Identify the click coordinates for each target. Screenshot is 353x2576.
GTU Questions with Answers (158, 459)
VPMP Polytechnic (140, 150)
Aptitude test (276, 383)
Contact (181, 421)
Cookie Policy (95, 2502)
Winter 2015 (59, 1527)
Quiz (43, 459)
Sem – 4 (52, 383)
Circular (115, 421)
+ + + + + + +
• **EXERCISE AIM**
Retype the records above so that nothing differs from the original.

• **REPLY**
Identify the click coordinates for each target. Screenshot is 353x2576.
GTU Questions with Answers (158, 459)
VPMP Polytechnic (140, 150)
Aptitude test (276, 383)
Contact (181, 421)
Cookie Policy (95, 2502)
Winter 2015 (59, 1527)
Quiz (43, 459)
Sem – 4 (52, 383)
Circular (115, 421)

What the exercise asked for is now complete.